先天的なものなのか、何か思い出せないトラウマがあるのか不明ですが、オシャレに対する恐怖というものが俺の中にもあります。許されるなら未だに毎日学ランを着てたいですからね僕は。ダサいと思われるのはイヤですし、そう思われないために努力をするのもイヤです。何かアクセントを取り入れようとした時に「この糞ダサ野郎、あんなことしてオシャレだと思われようとしてるよ」と思われるんじゃないかと死にたくなります。それならばいっそ襟のカラーも外さないままに学ランを着続けたい。女教師役のAV女優が目の前にいなくても構わない。僕はただ学ランを着ていたい。個性をアピールする余地すら奪って欲しい。この考え方が浸透してしまうともう何もできなくなります。服そのものを自分用にカスタマイズすることそれ自体がオシャレの一貫だと思われたらどうしよう、「あらあら自分ならでは風にしてるよお前ごときが」と思われたらどうしようという感覚に襲われます。こうなるともう、ベルトを店で切ってもらうのもズボンの裾上げを頼むのもいきなり黄金伝説です。とめどなくにじみ出る俺の手汗を舐めるだけでハムスターが一週間生きながらえます。そんな生きにくさを抱えてる人間が恐らく一定数いるのです。というか、こんなの俺だけだったら堪らない。

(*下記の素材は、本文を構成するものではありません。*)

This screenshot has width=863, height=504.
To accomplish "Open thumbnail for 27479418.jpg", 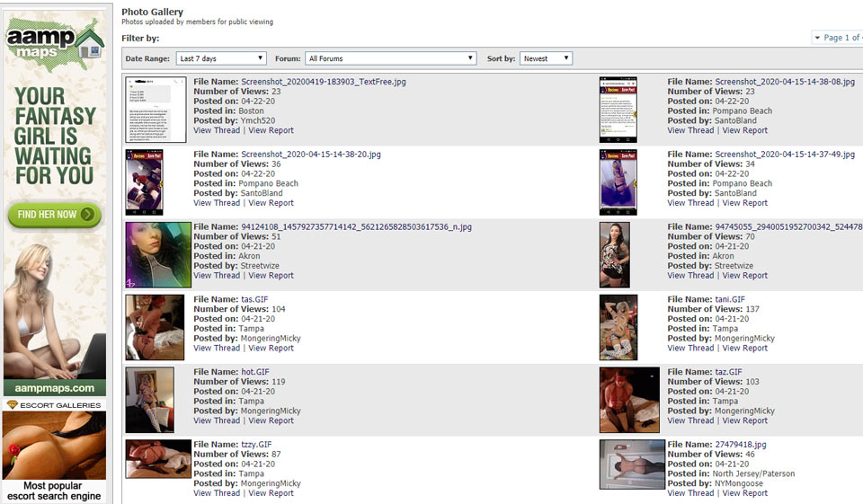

そしてそんな調子で生きていると、出来る限りオシャレに近づかないようになりますので、オシャレ用語もできるだけ避けて生きるようになります。もうなんかちょっとオシャレなやつが喫煙所で「そういえばインナー買いたいんだよね」とか言ってきただけで緊張が走ります。こいつシャツじゃなくてインナーとか言ったぞオイ、となります。俺がそれを聞いてどれだけ緊張したか、それをこいつに伝えるために俺は一旦猫になりたい。たぶんめちゃめちゃ毛が逆立ってるから。それくらい緊張する。そんな毎日を続けてきた僕の脳には服飾用語フォルダなんぞあるはずもなく、そして、その結果俺は今もダサいままなのです。

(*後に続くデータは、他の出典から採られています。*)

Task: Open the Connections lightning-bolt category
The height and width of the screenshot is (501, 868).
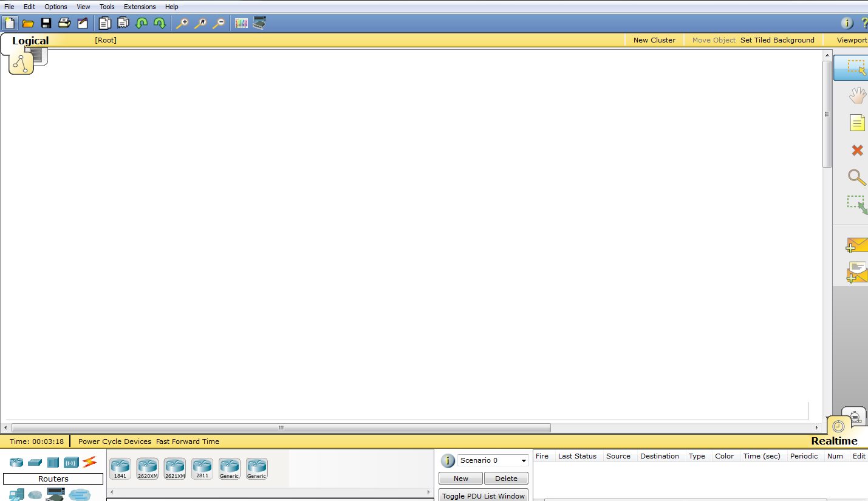Action: point(90,462)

というようなことを、ZOZOでうまく検索できない俺に気付いたコンマ3秒で僕は思ったのです。で、まー、だからなんだっていうと、同じこと思った人いない?ていう投げかけなんですけど。修学旅行の夜の「もう寝た?」くらいの声量の投げかけなんですけど。別にオタクも千差万別なんでしょうけど、あの企画で俺と同じ感覚に陥った人、いないの?みたいな。いるっしょ、アイドルオタクやってる人の中にならちょっとはいるっしょ、みたいな。むしろいてくれないと俺が困る。そんな、俺同様のエラーを吐く人が大量にいるからこの企画は失敗だよねみたいな話になるわけはないのは分かってるから、俺が少数派でRHマイナス級の少数残念派な人であることは分かってるから、そこまでは言わないんだけど。俺と同じようにまったく不意打ちで死にたくなった人たぶん日本に何人かはいると思うんすよねー。そいつらに届け、みたいな。なんか俺は、今日、全く予定してないところで不意に死にたくなりました、ていうそれだけの話なんですけど。ちなみに今は全裸です。全裸で、「別に服を着ていること自体がオシャレコンプレックスを刺激してしまうからとかそういうわけではなくて、単に暑いから、もうすっかり夏で暑いから服着てないだけですけどね」みたいな顔をしたちんこをぶら下げてこれを書いてます。以上です。